We are a small country and already we have more than 40 so- called universities and more to come. They keep on presenting proposals for licenses and there is no policy on this. There is a lack of enforcement and this started in the ‘90s and then became chaotic, and you have political interest at stake sometimes, sometimes clientelism, sometimes nepotism, all the ills of society are there so this is an issue that needs to be addressed first.
E Telecommunications privatization has been stifled by politics and market conditions. How will you encourage competition and root out bad governance in the sector?
There is bad governance in all sectors, in all of the above. The current minister has done something that is a great achievement by lowering prices. This is a major achievement and I don’t know why this was not done before Minister Bassil came to office. The minute this service started in the mid-90s, corruption started there.
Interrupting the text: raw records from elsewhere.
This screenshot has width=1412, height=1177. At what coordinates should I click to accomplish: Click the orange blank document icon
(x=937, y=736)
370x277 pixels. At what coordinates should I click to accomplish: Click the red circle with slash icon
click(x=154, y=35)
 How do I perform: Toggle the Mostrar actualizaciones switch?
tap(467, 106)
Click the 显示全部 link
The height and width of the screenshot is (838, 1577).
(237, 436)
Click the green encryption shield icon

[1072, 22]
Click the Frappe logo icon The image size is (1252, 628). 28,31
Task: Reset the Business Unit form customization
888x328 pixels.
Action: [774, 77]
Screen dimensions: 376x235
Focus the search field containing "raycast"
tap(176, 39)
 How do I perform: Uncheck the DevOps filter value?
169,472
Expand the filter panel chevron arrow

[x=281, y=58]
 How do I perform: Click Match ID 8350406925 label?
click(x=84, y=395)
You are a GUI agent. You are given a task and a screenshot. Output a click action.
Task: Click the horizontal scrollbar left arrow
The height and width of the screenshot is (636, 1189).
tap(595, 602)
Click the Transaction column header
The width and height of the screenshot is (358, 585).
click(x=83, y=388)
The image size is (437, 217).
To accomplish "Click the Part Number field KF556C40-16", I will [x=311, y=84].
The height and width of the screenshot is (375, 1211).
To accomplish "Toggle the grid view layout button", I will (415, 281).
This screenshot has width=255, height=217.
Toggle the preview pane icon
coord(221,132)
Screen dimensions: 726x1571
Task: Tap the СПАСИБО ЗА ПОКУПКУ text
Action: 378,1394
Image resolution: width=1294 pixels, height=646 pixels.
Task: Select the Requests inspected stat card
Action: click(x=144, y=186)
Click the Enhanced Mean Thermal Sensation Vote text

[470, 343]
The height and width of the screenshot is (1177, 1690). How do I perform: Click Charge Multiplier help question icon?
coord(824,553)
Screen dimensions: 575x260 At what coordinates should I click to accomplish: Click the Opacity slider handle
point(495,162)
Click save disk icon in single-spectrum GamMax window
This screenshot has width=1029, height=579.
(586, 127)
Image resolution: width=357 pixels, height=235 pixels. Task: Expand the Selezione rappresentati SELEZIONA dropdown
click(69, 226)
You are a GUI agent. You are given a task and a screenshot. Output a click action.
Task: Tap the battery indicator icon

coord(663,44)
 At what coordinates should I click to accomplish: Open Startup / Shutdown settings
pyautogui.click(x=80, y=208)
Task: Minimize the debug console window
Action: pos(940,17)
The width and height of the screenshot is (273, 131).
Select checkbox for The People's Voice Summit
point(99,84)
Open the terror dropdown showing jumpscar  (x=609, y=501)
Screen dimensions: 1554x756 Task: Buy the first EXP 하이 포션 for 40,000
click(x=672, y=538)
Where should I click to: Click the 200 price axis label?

When it comes to privatization, in this sector or in any other sector, it cannot be simply privatization by the norms that apply in a number of developing countries where privatization meant private property not [real] privatization. We have seen this in a number of countries in the Middle East and elsewhere. If it is privatization by the norms that apply in Europe or developed markets where there is transparency, then yes [we agree]. Otherwise privatization becomes synonymous with private business. Under the label of privatization we can get into a very bad situation in all sectors. So we are for privatization and we support privatization, but again it should not be politicized; it should be totally transparent and it should go by the rules and the norms that are in application in other countries. We opt for privatization when we know that we can assure that we can abide by these laws. Otherwise it’s not simply the rush for privatization. Privatization, if not applied properly, is not a recipe for reform. It becomes a recipe for corruption. [I support] no politicization, transparency and the norms that are in application — the best practices.